Requests =>
**a.** Using the excerpt on Mr Hill's evidence, answer each question on its own line: (i) From what month and year was Mr Hill a partner? (ii) What percentage of his interest did the applicant initially retain? (iii) On what date was the remaining interest transferred?
**b.** Decide whether each statement agrees with the excerpt on Mr Hill's evidence. Answer yes or no and quote the deciding words. (i) Mr Hill drafted the letters at pages 47 and 53. (ii) The partners' meetings were recorded in Minutes. (iii) The partners consulted the applicant from time to time.
**c.** Continue the excerpt on Mr Hill's evidence from the point where it ends.

Article =>
:::

29.     Mr Anthony Hill is currently the sole proprietor of the McCluskys practice.  He was a partner from January 1984 and recalled the disposition by the applicant of his 25 percent interest in the partnership in the late 1980's.  He recalled that there was a distribution of 20 percent of that interest to the incoming partner and a retention by the applicant of 5 percent which was eventually transferred to the new partner at a later time.  The evidence of Mr Hill was qualified by these events having occurred almost 20 years previously, there was no documentation, the partners' meetings were not recorded in Minutes, his recollection was poor and the financial matters concerning the practice were largely conducted by Mr Umbers.  Mr Hill acknowledged that he signed the letters found at pages 47 and 53 which were drafted by the applicant.

30.     In cross examination, Mr Hill said he had no belief of the applicant attending partnership meetings after 20 percent of his interest was transferred.  He said he did not ever consider whether the applicant would be entitled to participate in the partners' meeting despite holding a 5 percent equity.  He agreed that after 25 November 1990, when the remaining 5 percent was transferred, the applicant would have no rights of attendance at partners' meetings.  However the partners did consult him from time to time because they valued his opinions.  He said the applicant worked independently as a senior solicitor after 1 January 1989 and again after 25 November 1990 without any variation in his conduct within the practice.  He did not act under the direction of the partners and he was not supervised.

:::

Collected material =>
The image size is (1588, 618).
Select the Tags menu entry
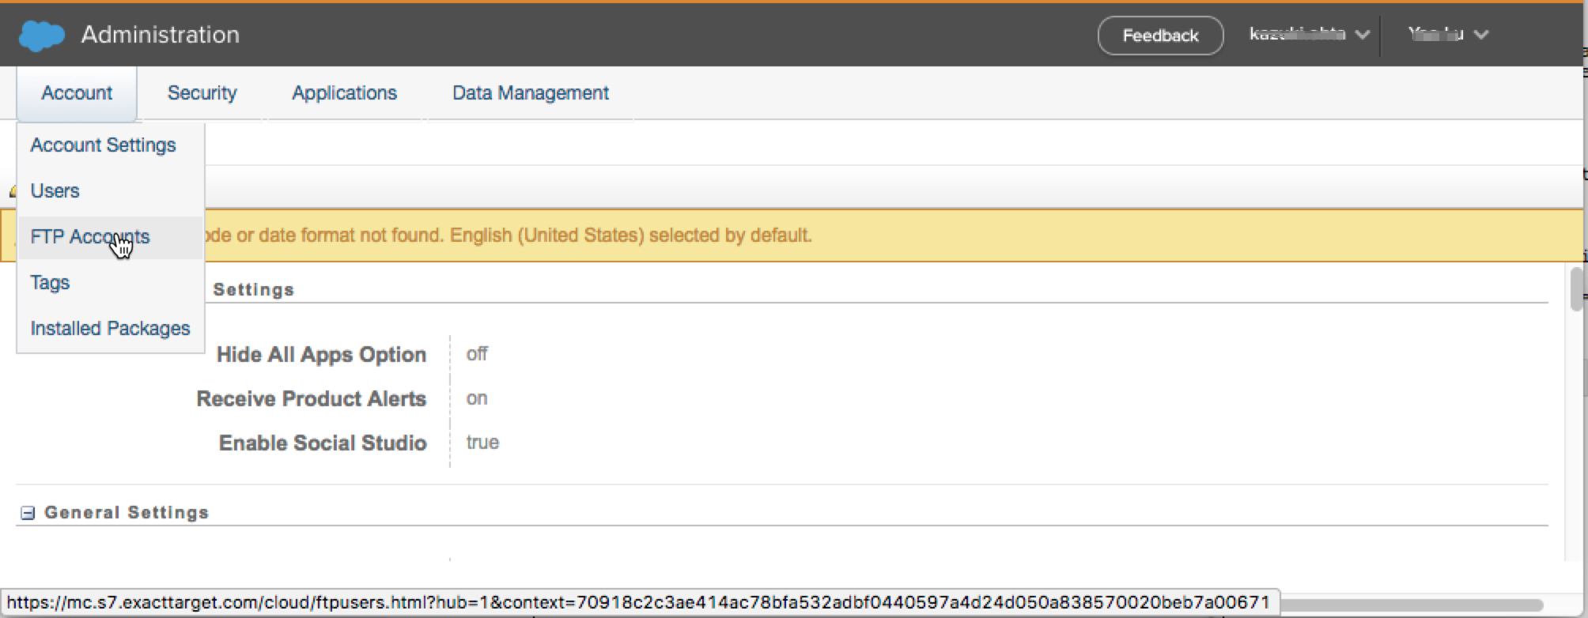coord(50,283)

:::

Final answers =>
**a.**
(i) January 1984
(ii) 5 percent
(iii) 25 November 1990

**b.**
(i) No: "which were drafted by the applicant"
(ii) No: "the partners' meetings were not recorded in Minutes"
(iii) Yes: "the partners did consult him from time to time because they valued his opinions"

**c.**
31.     Mr Hill did not believe that if there had been dissolution of the partnership that the applicant would have an entitlement to 5 percent of the assets but said that issue had not ever been discussed or considered.  He agreed however that on strict interpretation the applicant would have an entitlement to 5 percent on dissolution.  He also agreed that each partner would be jointly and severely liable in the event of an action against the practice and in the event that the assets of the other partners were not able to be realised, the applicant could be sued for the whole lot (Trans p24).

32.     When Mr Hill observed the letter of 9 November 1990 (Ex A3) he agreed, on the face of it, that the applicant was being represented as a partner in the 1990 income year.  Mr Hill also agreed the letter records the remuneration payable to the applicant as being a share of profit but he explained that he was not involved in the financial arrangements negotiated with the applicant and he thought that the only remuneration payable was by an hourly rate.  Mr Hill said he did not know whether taxation instalments were taken out of the monies paid to the applicant.  He also agreed on the face of the letter that it would appear that the applicant did receive a distribution from the practice trust and the amount paid to the applicant, calculated by regard to the hours worked, was offset by the amount that he did receive from the trust.  He said he had no idea why that sum would be deducted from the gross hourly income and said that he would defer to Mr Umbers.  He thought the reference to a share of profit was an expression used by the bookkeeper who  would have sent the figures off to the accountant and the accountant would have done the paperwork.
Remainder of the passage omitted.